Tesla will be doubling its driving AI supercomputer processing power once every three months. This and foundation of full neural network processing of video should increase the rate of improvement for all of Tesla AI.

Tesla now has over 250 million miles of FSD driving data. Tesla can use all 10 billion miles per year of driving data from all of its cars for training and 2 billion miles per year of dedicated FSD driving data.

There are reports from Connecting the Dots that Tesla now has about 100 Teslabots working in their research labs and perhaps a few dozen in their factories. Connecting the Dots revealed this information in an interview he had with Tesla Herbert and Scott Walker.
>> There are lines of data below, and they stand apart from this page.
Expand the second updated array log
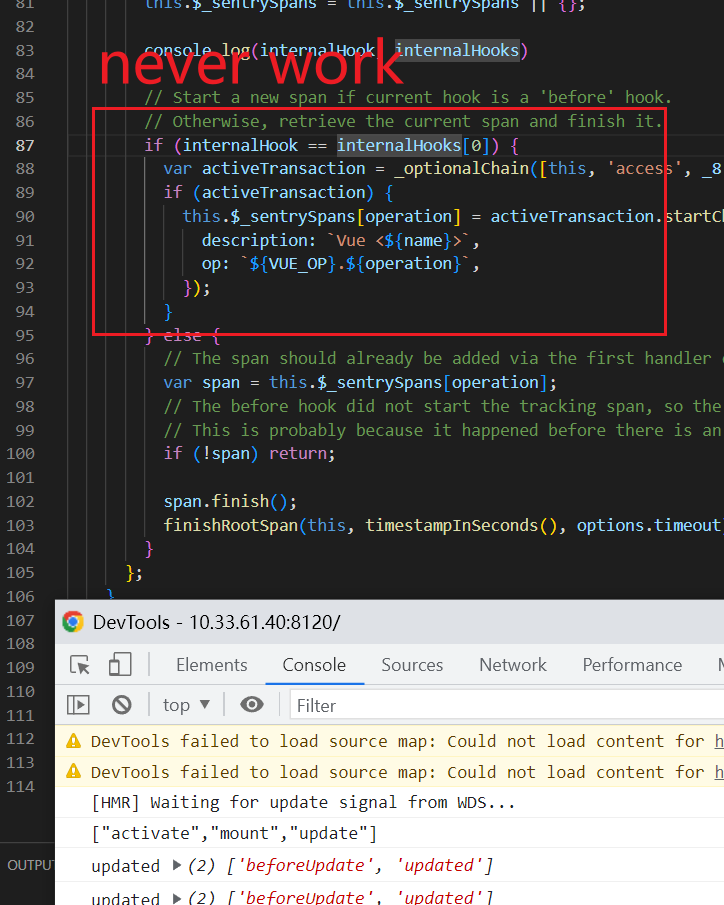Image resolution: width=724 pixels, height=905 pixels. 178,897
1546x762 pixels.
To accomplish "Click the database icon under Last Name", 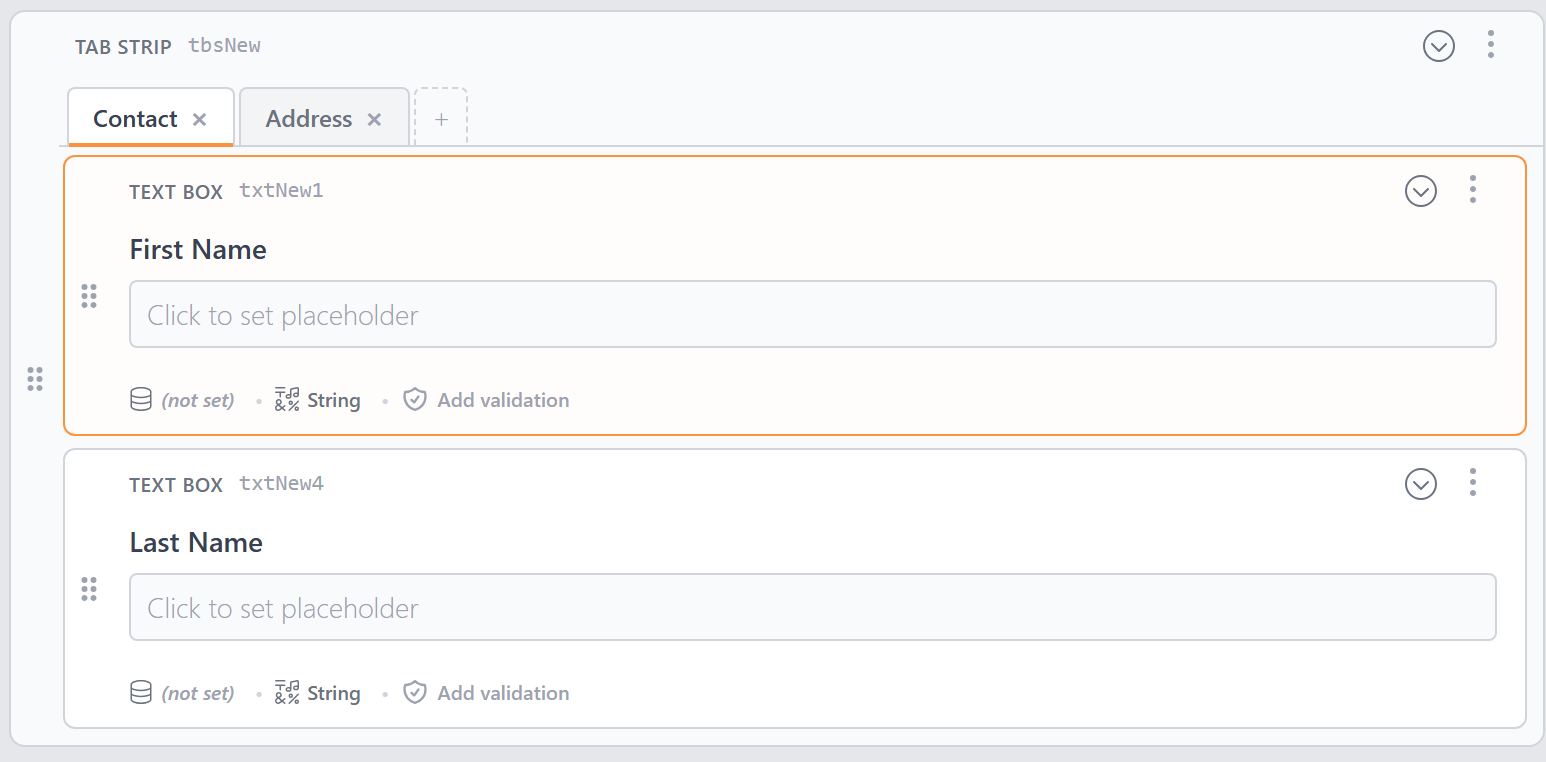I will point(141,693).
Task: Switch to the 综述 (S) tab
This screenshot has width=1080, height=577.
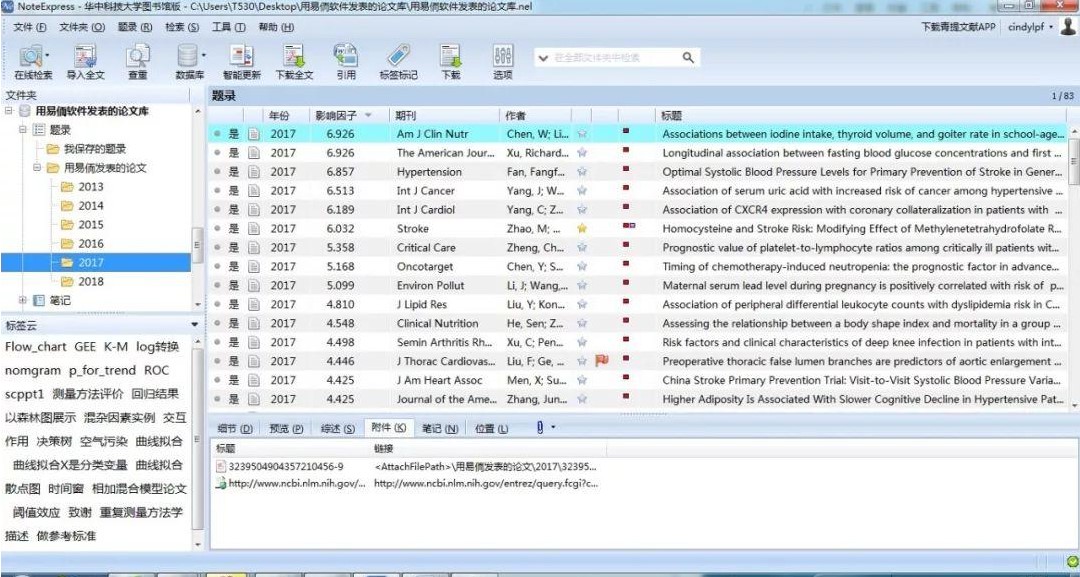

Tesla can do a lot of Teslabot training via reinforcement learning and simulation.

There are reports that Teslabots can handle wiring. This would be hugely useful for wiring Tesla cars in the factory.

Scott Walker repeated his point that real world data with real world Teslabots will be needed to complete the training of Teslabots. If the cost for Tesla is $10,000 per Teslabot with mass produced Teslabots, then $1 billion of hardware research budget would enable the creation of 100,000 Teslabots and this would use the battery supply of 5000 Model Y cars.

Tesla will want to create profitable use cases and business models for in-training Teslabots. This would follow Tesla making and selling autopilot for driver assist and a beta version of FSD.

The first Teslabot use cases will be:
Observer or security guard bots. Using the mobile camera capability.
Warehouse bots for moving boxes and parts. There are reports of useful factory operations involving moving and placing parts precisly already.
Basic factory bots for moving parts.

Combined with robotaxi and robotrucks there will be delivery bots. This would replace UberEats at scale.

Tesla could create a voice controlled bot to act as a walking super-iPhone, TV or camera. It would have 100-200 times the battery capacity and 200 times the compute of your iPhone, It could charge your other portable devices.

Tesla now has over a hundred Teslabots in development. It would make sense for Tesla to scale to a few thousand bots for training to work out basic capabilities, safety and a base of rapid AI training. Once the foundation of capability is a bit more advanced, the speed of development would be maximized with mass production of hundreds of thousands of Teslabots next year and the release and sale of bot developer kits to bot development partners and bot application developers.

Tesla with 100,000 Teslabots in the Tesla factories could halve labor costs by 2025. This would also mean being able to increase production by 50-100% by redeploying human factory workers to more rapidly expanded Tesla factories and new production work shifts.

In 2025, Tesla with millions of Teslabots in factories and sales for early applications will be the most valuable Tesla product. Tesla will be multiplying the hard production capability and sales of Tesla and SpaceX in 2025-2026.

Warren Redlich, Tesla Herbert and Randy Kirk described their optimism for Teslabot and FSD/Robotaxi. They described what this will mean for exploding Tesla revenues.

2 thoughts on “Tesla General AI Will Work for Teslabots and Cars from Other Carmakers”

  1. It’s a shame there isn’t some standardized interface for vehicle controls, sorta similar to OBD2, allowing people to plug in FSD computers essentially. It divorces the car from the computer, and could allow vehicle safety organizations to do standalone testing.

    I would have thought it would have been in the government’s best interest to support an open interface standard for FSD systems, including a government baseline FSD that is under a semi-restrictive open-source model (available for free to domestic makers for domestic cars, license fees for international makers)

  2. There are other categories for the Teslas Robotics system besides Cars/Trucks and humanoid robots.

    It solves machine vision in a general way. It can be used in Tesla (and other) factories to move them toward Alien Dreadnought status. While Teslabots will be great to drop in as replacements for residual human labor, most of future factories will use specialized machinery for most tasks. That machinery can be a lot smarter and more flexible when made part of the Dojo and other training SC & HW4+ family.

    Work Vehicle Robots. Specialized vehicles that do jobs. Forklifts, Tractors, Street Sweepers, Bulldozers, Combines, Snow Plows, lawn mowers, etc.

    Cloud AI for Big Data Image recognition. If SpaceX puts cameras and other Earth observation sensors into Starlink and or laser linked to Starlink (including StarShield) it can observe everywhere on Earth 24/7/365 in detail. That generates a firehose of data that their image recognition AI can master.